WHAT THIS TASK INVOLVES. Transcribe all of the data verbatim, please, and leave out its pictures.

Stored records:
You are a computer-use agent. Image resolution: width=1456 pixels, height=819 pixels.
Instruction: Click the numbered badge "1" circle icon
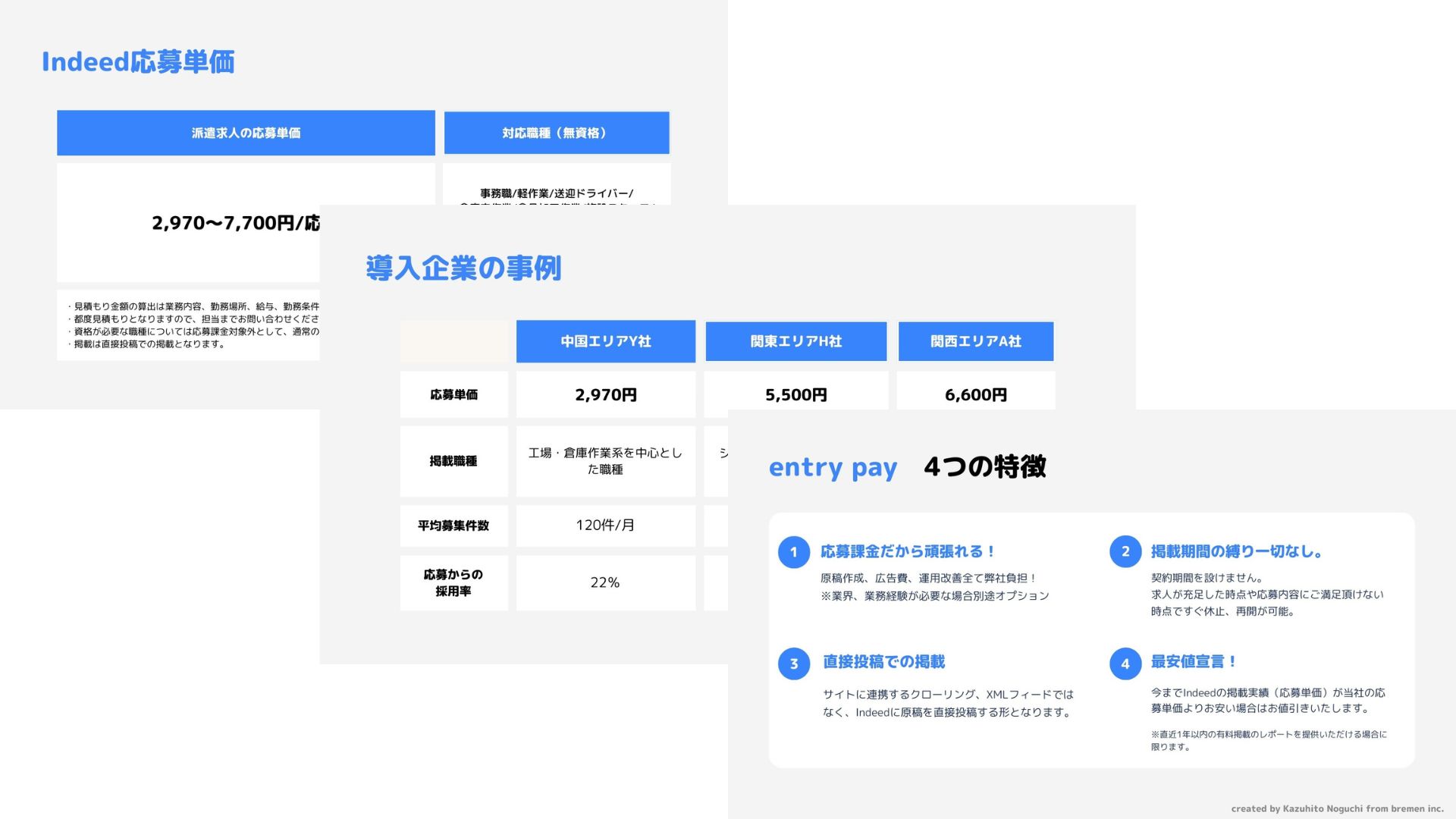pos(793,552)
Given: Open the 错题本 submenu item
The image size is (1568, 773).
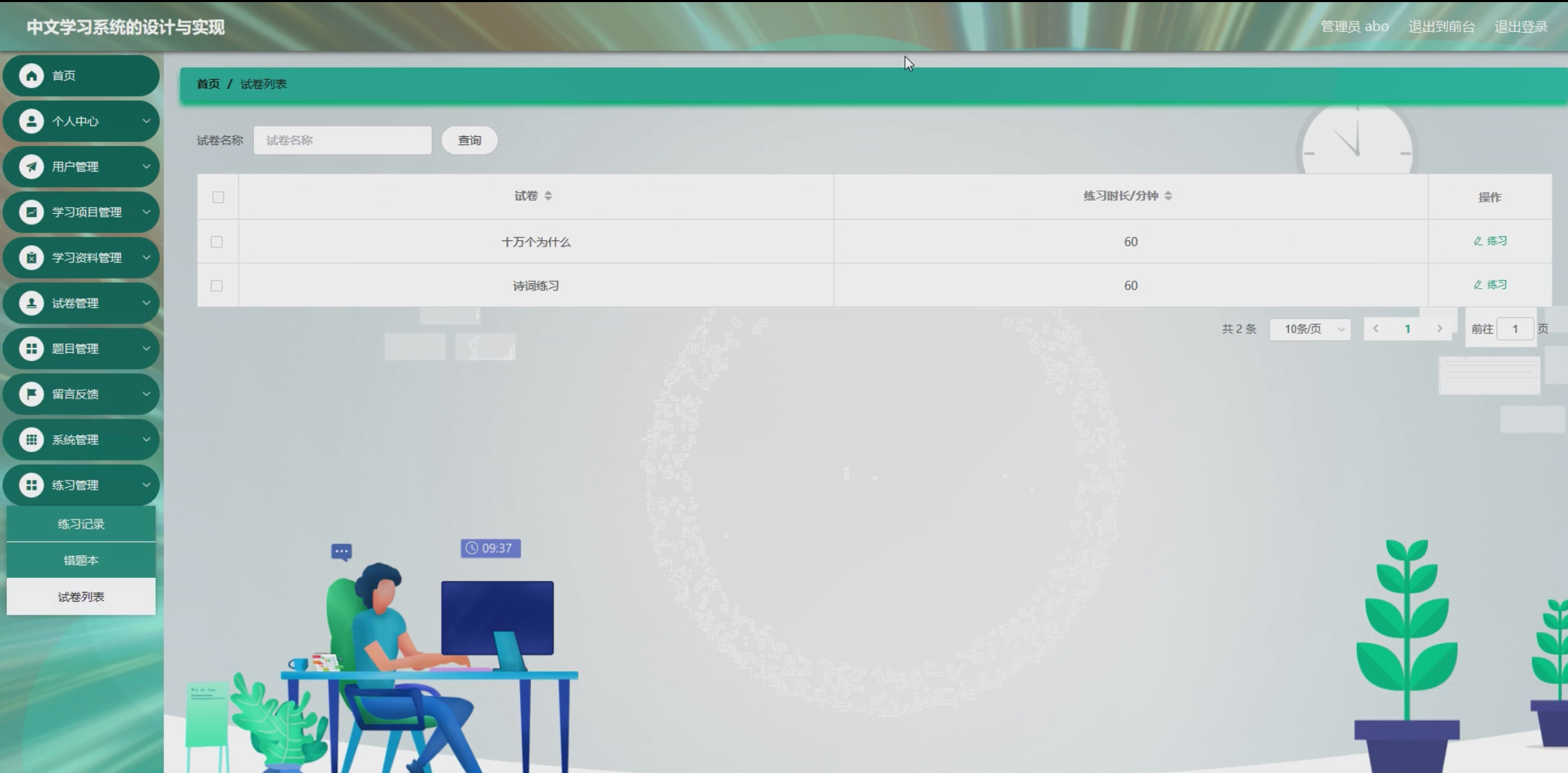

RESULT BELOW.
You are a computer-use agent. Image resolution: width=1456 pixels, height=819 pixels.
Instruction: Click the numbered badge "1" circle icon
pos(793,552)
Given: Open the 错题本 submenu item
The image size is (1568, 773).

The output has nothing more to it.